Tiny Experts of Millions of Things

How many articles do you read in a day? The occasioanl click or two per hour, and maybe you don’t finish the whole piece, but just enough to get the point. Let’s say you do that a dozen times a day. Easy, right? And let’s say you maybe spend about two minutes each time per article. That’s quick.

But thats already 24 minutes of your day.

What about when you add video into the mix? We easily watch three videos per day, and maybe maybe 2 minutes each? I mean, on average. Cool?

That’s 6 minutes of video per day, and I bet that’s on the low end.

Can we agree that we spend at least 30 minutes per day reading / viewing / skimming things? And that these are mostly micro bursts of taking things in? I’m not talking that 15 minute documentary where you learn something, or the 1000 word article that leaves you in tears. Nope. Just the sort of “content marketing” and “re-written news” that we practicaly trip over and consume every day.

If we figure 30 minutes per day, that’s 3.5 hours a week. Which is 14 hours per month. Almost a full day of awake time in a typical day.
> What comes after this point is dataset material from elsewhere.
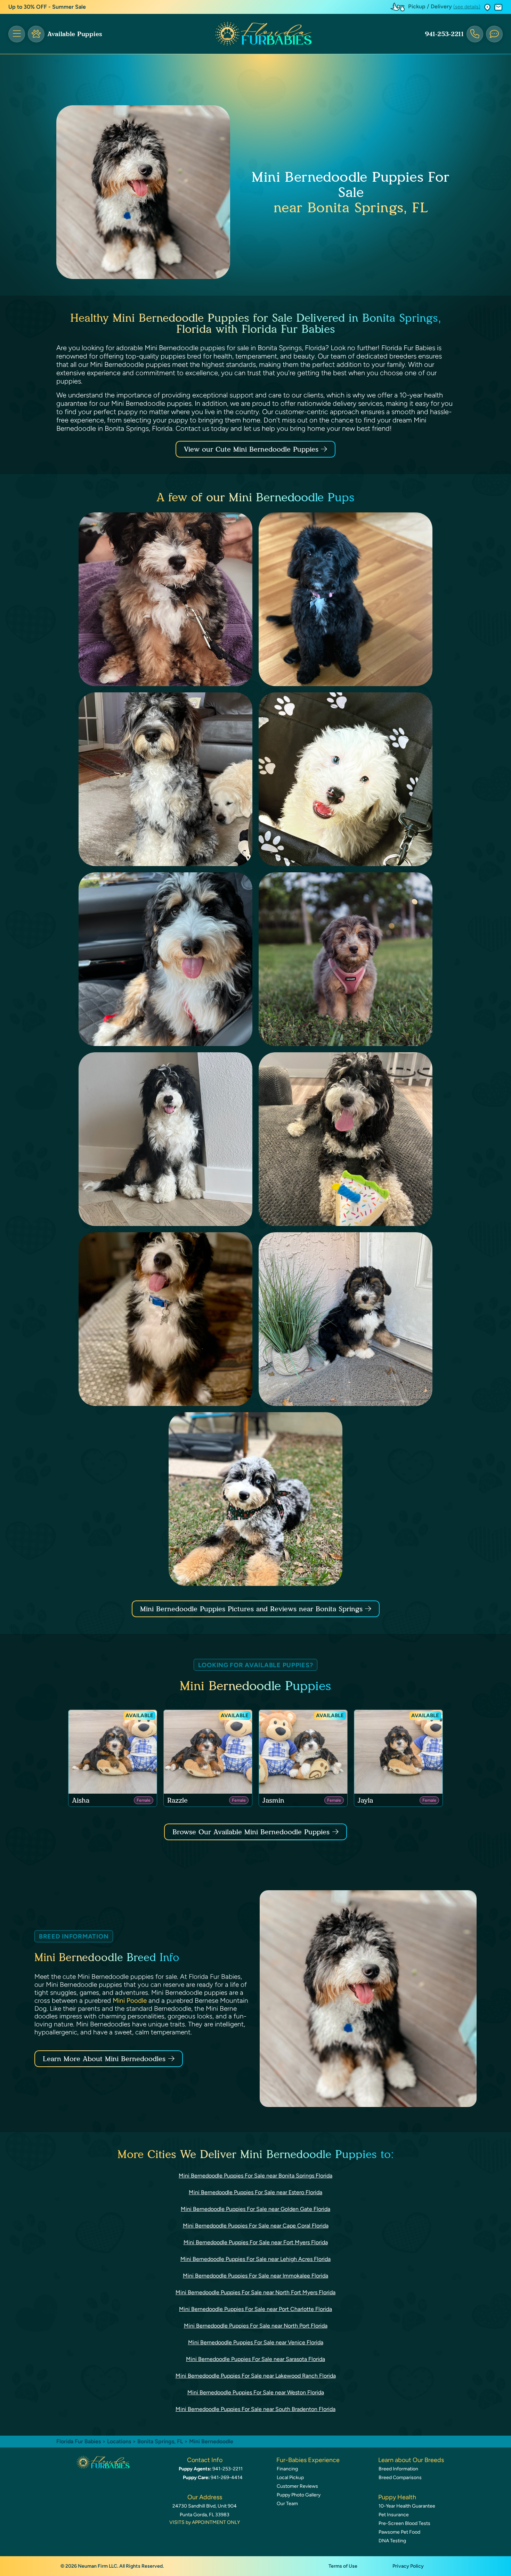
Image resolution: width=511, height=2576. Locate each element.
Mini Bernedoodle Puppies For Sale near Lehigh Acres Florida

And at 14 hours per month, that’s 168 hours per year, or 7 days of reading and watching.

Seven full days per year we’re staring at our phones, scrolling, squinting, skipping ads / clicking Reader mode, thumbing. Chances are you’re reading this on your mobile device right now.

I KNOW it’s just a minute here, a minute there. Don’t be such a kill joy, Seth! But dammit, this ain’t natural. Multi-tasking is a myth, but multi-consuming can’t be real either.

Have you tried listening to a podcast while scrolling through Twitter, then clicking a story, and trying to read it. How – HOW – do we even think this is normal?

I understand when a friend I’m having lunch with has to reply to work email (GIG ECONOMY, YAY), but please don’t interuppt our catching up with your catching up with your Instagram feed.

I clicked Twitter just now, and was able to take in all this:

That’s just tonight. That’s the last 15 minutes, maybe. But it’s happening around the clock. There are important stories to read, articles that are informative, music being released in different time zones, funny videos being uploads (how many hours of content are posted every morning from the late night shows), it goes on, and on, and on, and on…

And right now I’m adding to it. But I’m hoping to be like some messenger from The Matrix or something, typing on your screen in the middle of the night. “Knock, knock, Neo…”

You don’t even need to delete social media and throw your computer down a well. You just need to do your online work and get the hell away. Your best ideas will come when you’re out on a walk or having a conversation with a friend, not scrolling endlessly through some design inspiration site.

I don’t mean that the internet is bad, but the continual flood of infomration that we keep ramming into our brain can’t be healthy.

While I’m sure ‘Jared Kushner’s many, many scandals, explained‘ is a well done article, does our survival rely upon that information? Will it give us information that we can use to debate the Trump supporters in our life?

Great.

What about the 20 other Trump topics that were brought up today? Can we read those 25 articles, three explainer videos, four wrap-up hot takes from the late-night hosts, and listen to the four daily political podcasts and get their take on everything?

Then we do it again tomorrow? Nay, do it again this evening? When some other bat-shit crazy thing hits the fan?

Breaking up our attention for these hundreds and thousands of tiny interruptions over the course of weeks and months and years might make us tiny experts at a million things, but I believe it’s keeping us from deeper thinking and  bigger conversations with important people already in our life.